====== MATERIAL FOR THE TASK ======
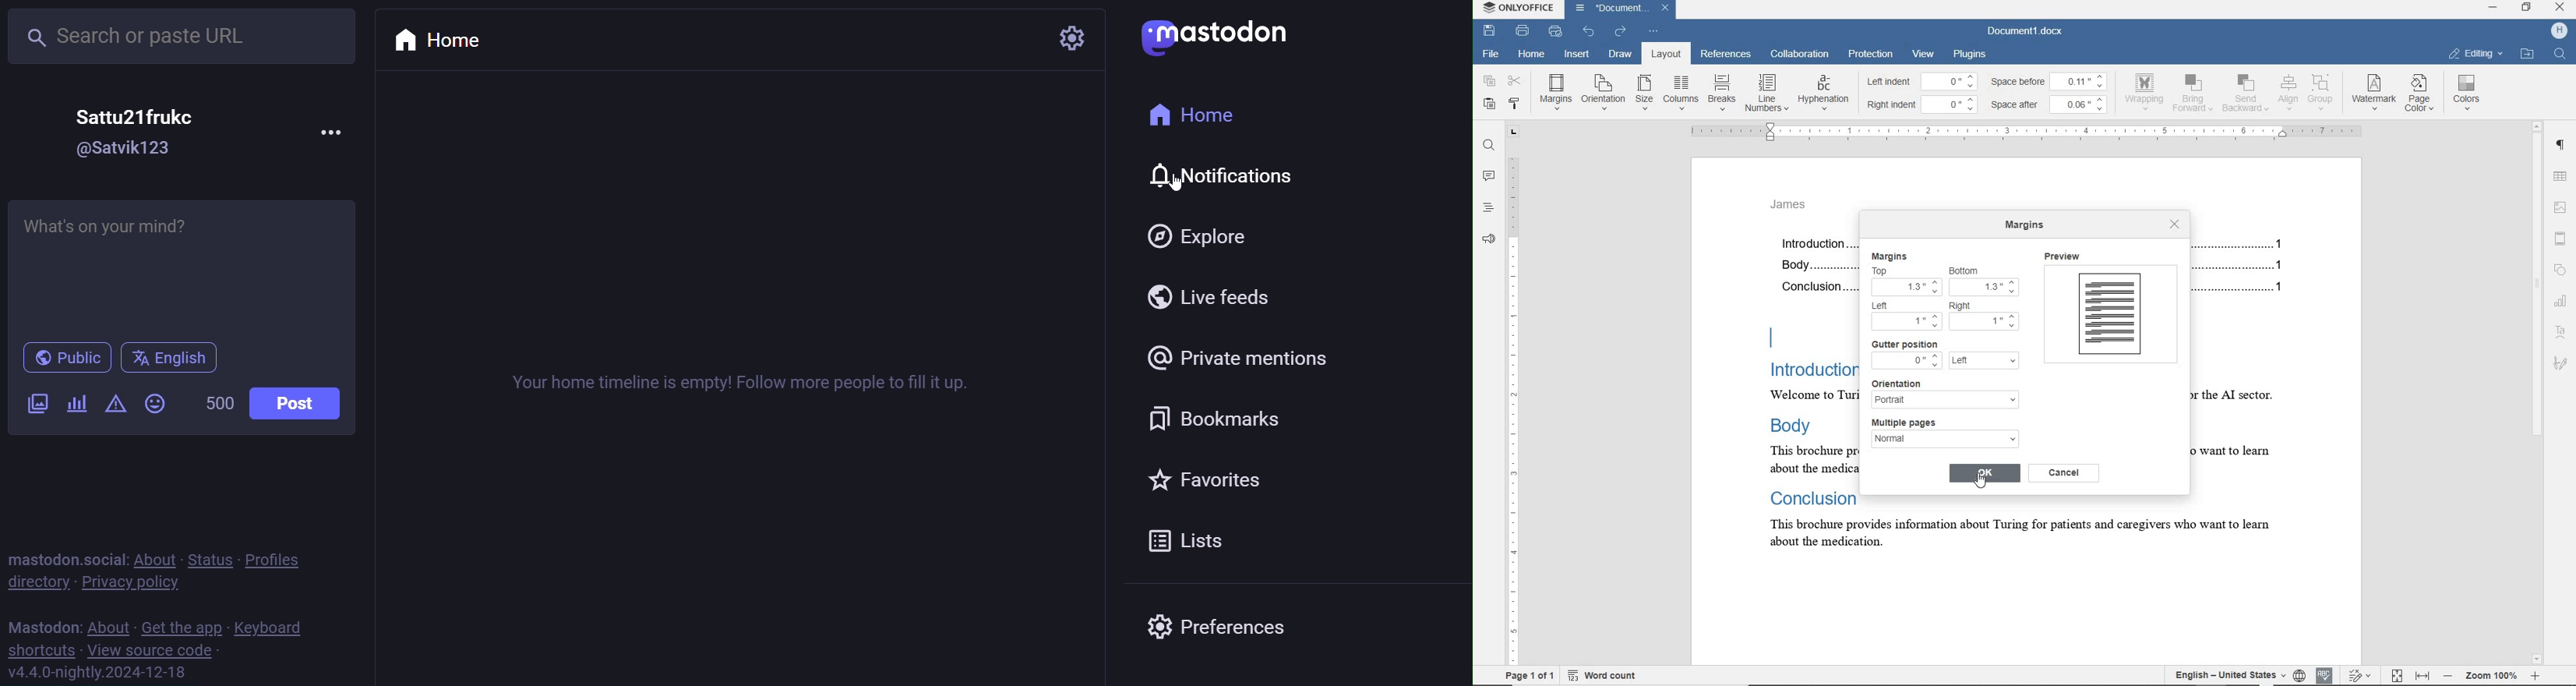  I want to click on columns, so click(1680, 93).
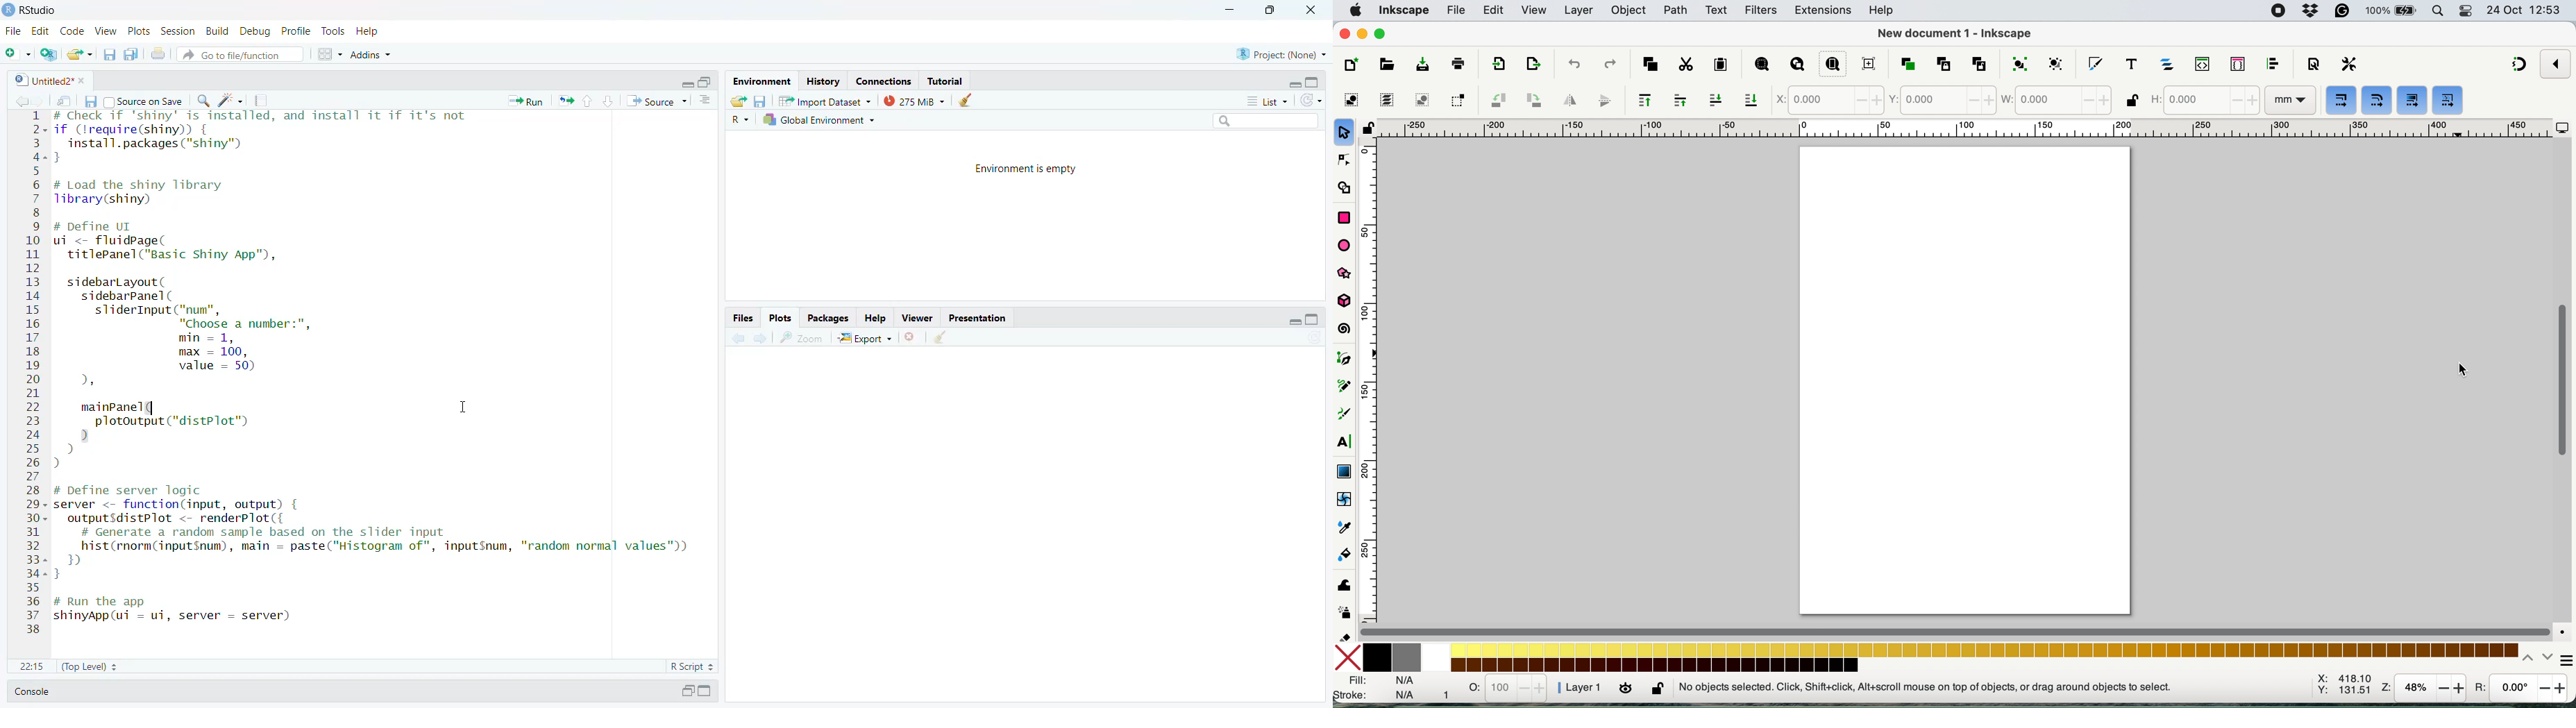 The height and width of the screenshot is (728, 2576). What do you see at coordinates (1267, 120) in the screenshot?
I see `search` at bounding box center [1267, 120].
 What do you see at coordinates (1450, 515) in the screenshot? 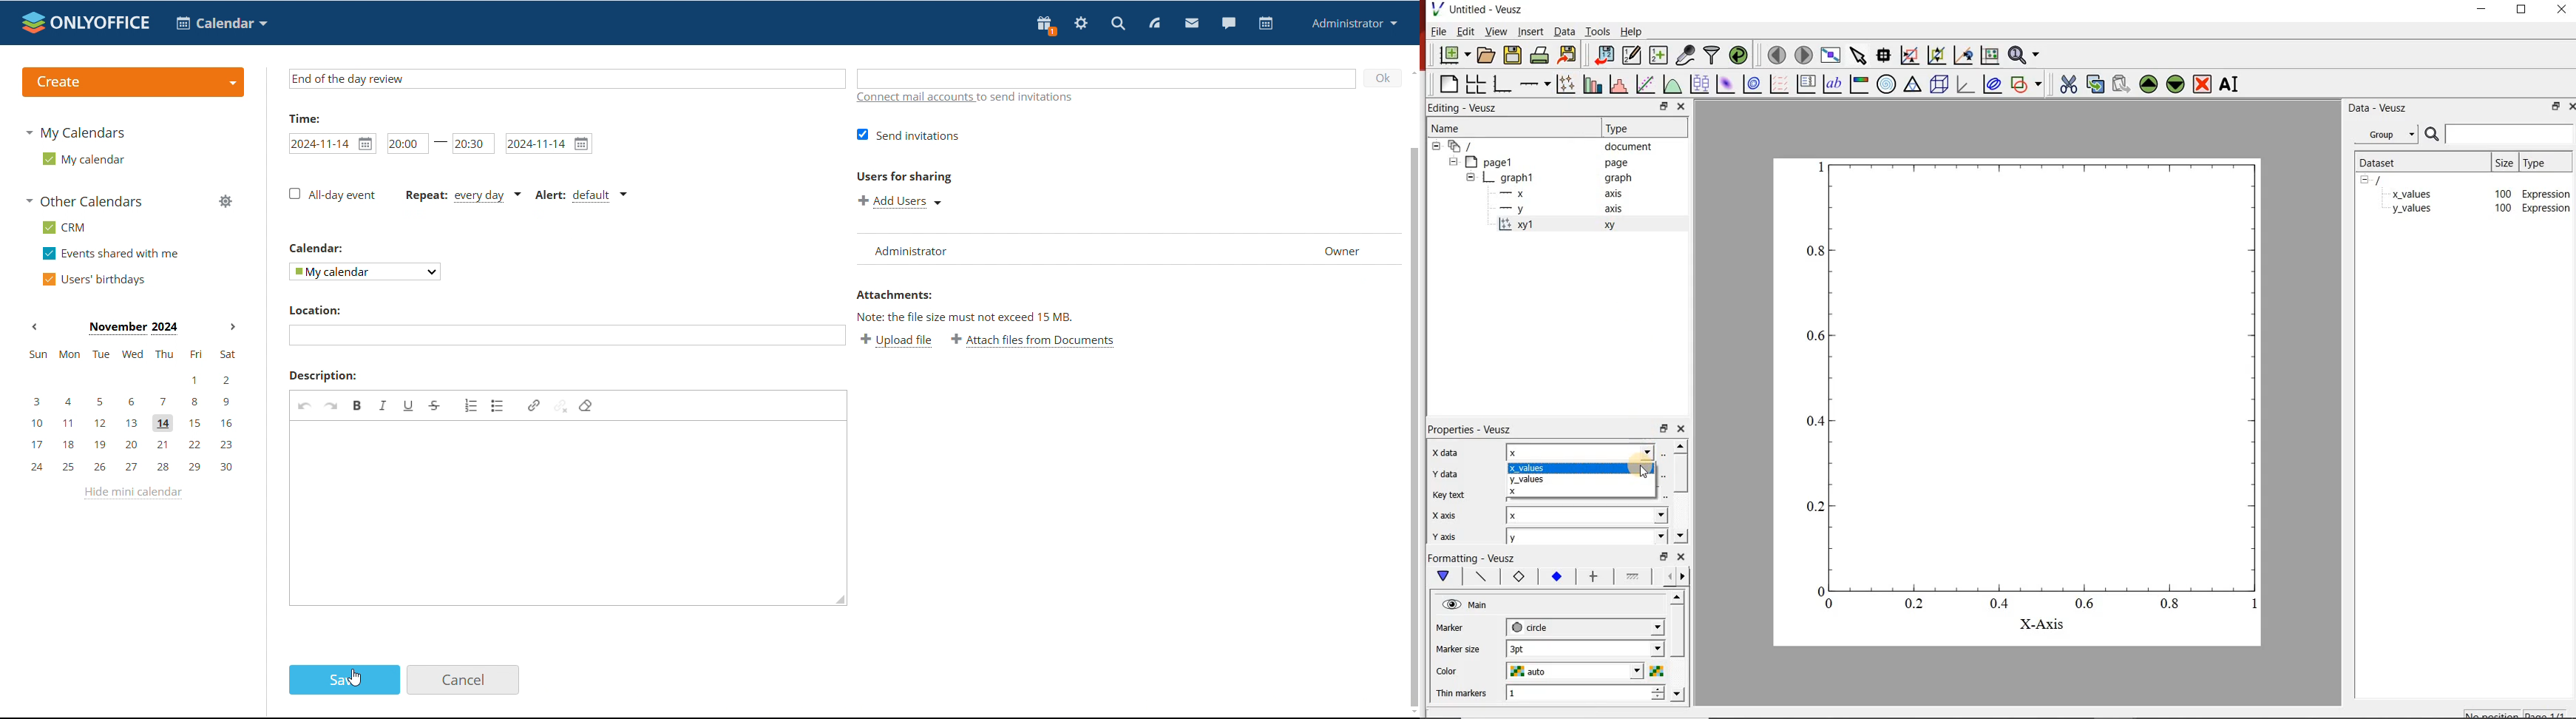
I see `| X axis` at bounding box center [1450, 515].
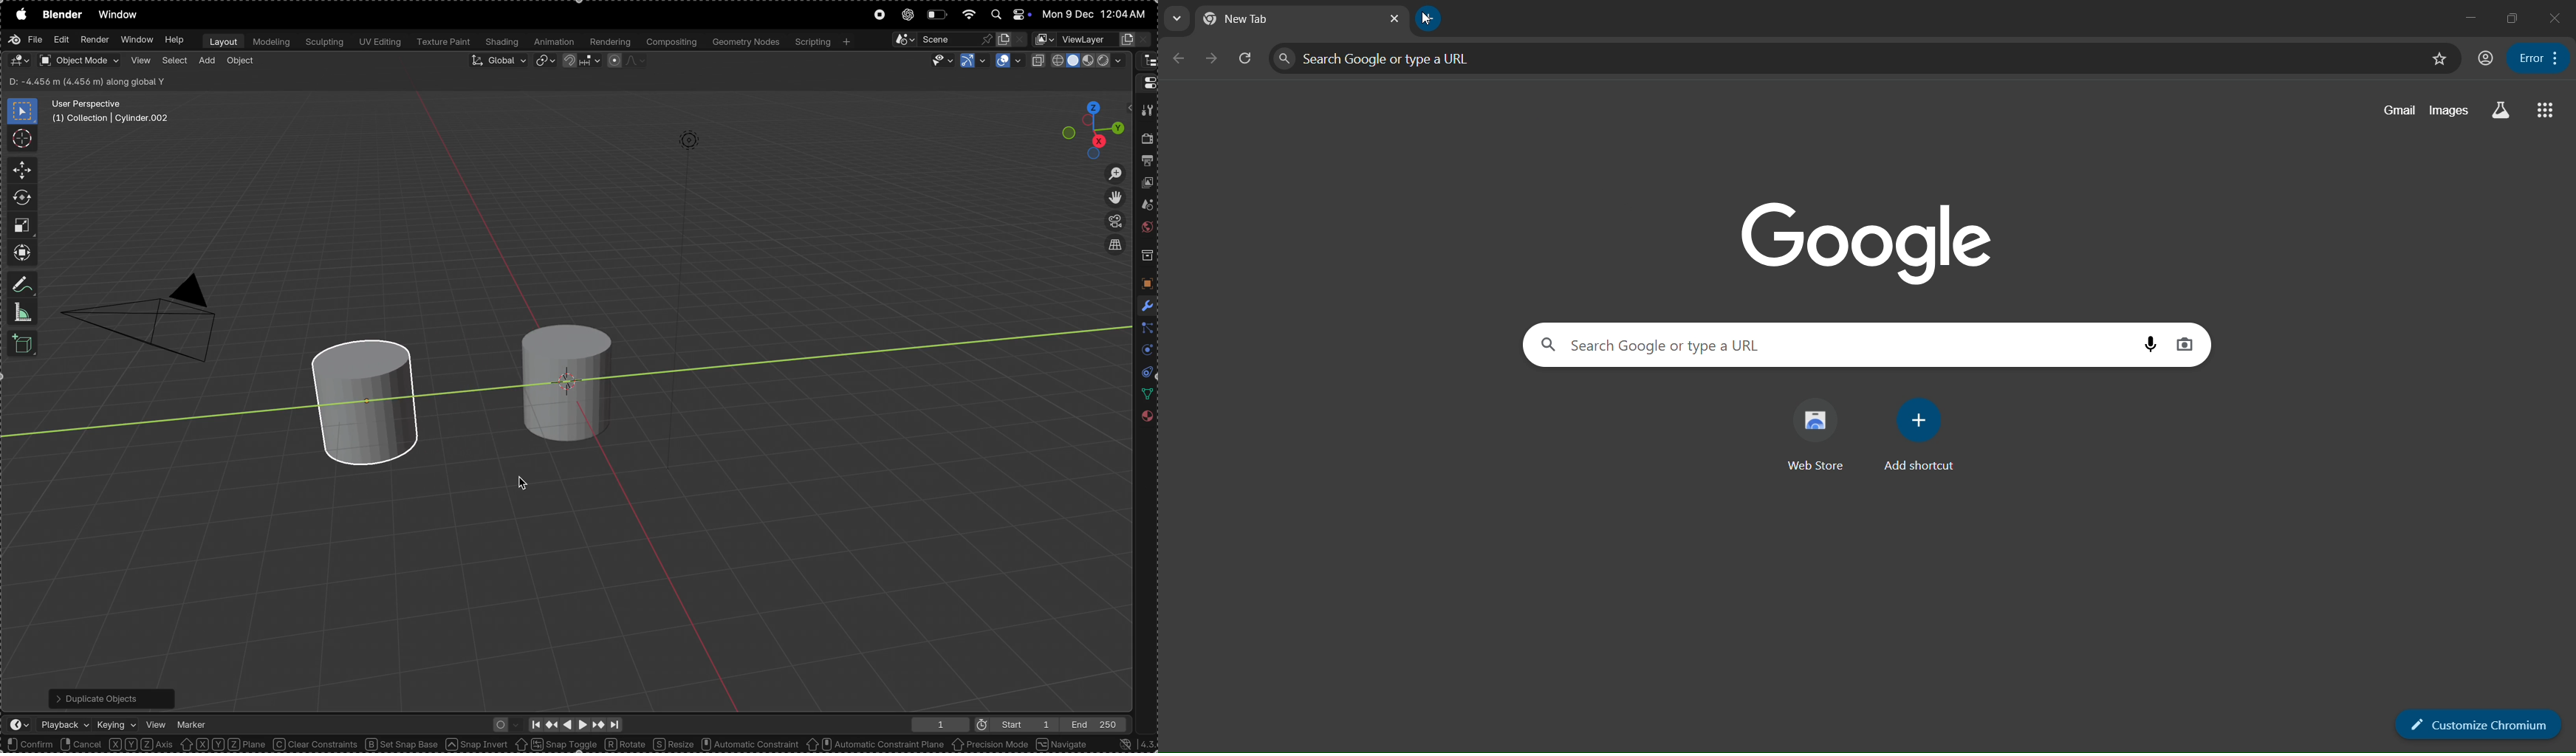 This screenshot has width=2576, height=756. I want to click on google lens, so click(2183, 345).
======
SET PROBLEM:
Retype all of the entries above word for word, but leave out the pictures.

RESULT OF THIS TASK:
  I want to click on columns, so click(1680, 93).
 The height and width of the screenshot is (728, 2576). What do you see at coordinates (1267, 120) in the screenshot?
I see `search` at bounding box center [1267, 120].
 What do you see at coordinates (1450, 515) in the screenshot? 
I see `| X axis` at bounding box center [1450, 515].
 This screenshot has width=2576, height=756. I want to click on google lens, so click(2183, 345).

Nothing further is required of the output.